The R-factor gap in macromolecular crystallography: an untapped potential for insights on accurate structures

Abstract

In macromolecular crystallography, the agreement between observed and predicted structure factors (Rcryst and Rfree ) is seldom better than 20%. This is much larger than the estimate of experimental error (Rmerge ). The difference between Rcryst and Rmerge is the R-factor gap. There is no such gap in small-molecule crystallography, for which calculated structure factors are generally considered more accurate than the experimental measurements. Perhaps the true noise level of macromolecular data is higher than expected? Or is the gap caused by inaccurate phases that trap refined models in local minima? By generating simulated diffraction patterns using the program MLFSOM, and including every conceivable source of experimental error, we show that neither is the case. Processing our simulated data yielded values that were indistinguishable from those of real data for all crystallographic statistics except the final Rcryst and Rfree . These values decreased to 3.8% and 5.5% for simulated data, suggesting that the reason for high R-factors in macromolecular crystallography is neither experimental error nor phase bias, but rather an underlying inadequacy in the models used to explain our observations. The present inability to accurately represent the entire macromolecule with both its flexibility and its protein-solvent interface may be improved by synergies between small-angle X-ray scattering, computational chemistry and crystallography. The exciting implication of our finding is that macromolecular data contain substantial hidden and untapped potential to resolve ambiguities in the true nature of the nanoscale, a task that the second century of crystallography promises to fulfill.

Database: Coordinates and structure factors for the real data have been submitted to the Protein Data Bank under accession 4tws.

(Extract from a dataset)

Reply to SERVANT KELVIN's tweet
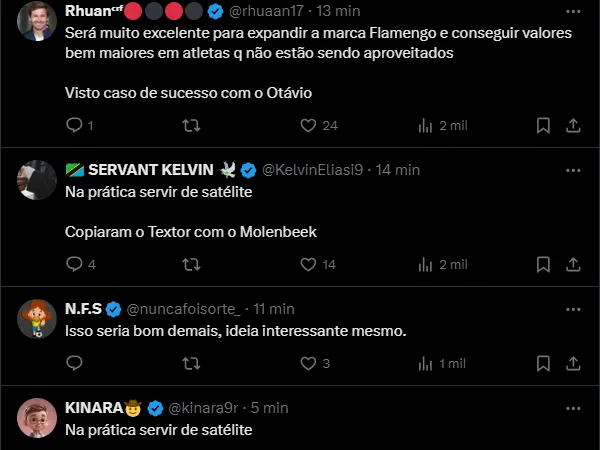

Keywords: R-factor; R-value; crystallography; simulation; theoretical.

Fig 1

Example diffraction images for (A) real data collected from Gd-containing lysozyme at Advanced Light Source beamline 8.3.1, and (B) simulated diffraction generated using MLFSOM. (C,D) Magnifications of parts of (A) and (B), respectively.

Fig 2

Schematic representation of the workflow, showing the process used to generate both simulated and real diffraction images, and then process, solve and refine the data. The refinement statistics for the models are detailed in Table 2.

Fig 3

Reduction in R-factors as individual atoms are automatically built into difference maps. The starting coordinate model used to compute Fstart for the simulated data (blue and green) was a single-conformer model of 100% occupied atoms with isotropic B factors. In both cases, the processed data were provided to phenix.autobuild with anomalous differences, the sequence of lysozyme and no other sources of phase information. The resulting model was trimmed of all water atoms and subjected to a simple five-step rebuilding procedure using data truncated to 2.0 Å: (1) refine in REFMAC for 500 cycles, or until atoms and B factors stop moving, (2) add dummy atoms to the five highest peaks in the difference map, (3) assign new atoms the proper atom name if they are within 0.5 Å of an atom in the reference model, (4) remove atoms with B > 100 Ų or that fall on negative difference features < −6σ, and (5) repeat until convergence. Models built into the simulated data converge to very low R_free values (R_cryst = 4.57% and R_free = 7.27%), roughly the same magnitude as the R_merge from the XDS/MOSFLM-processed data, whereas the R_free for the real data never goes below 20%.

Fig 4

Maximum residual peak height in the difference maps at each step in the autobuild procedure. The peak height of the next difference feature of the simulated data steadily increases with building cycle, behavior that is not seen with real macromolecular data.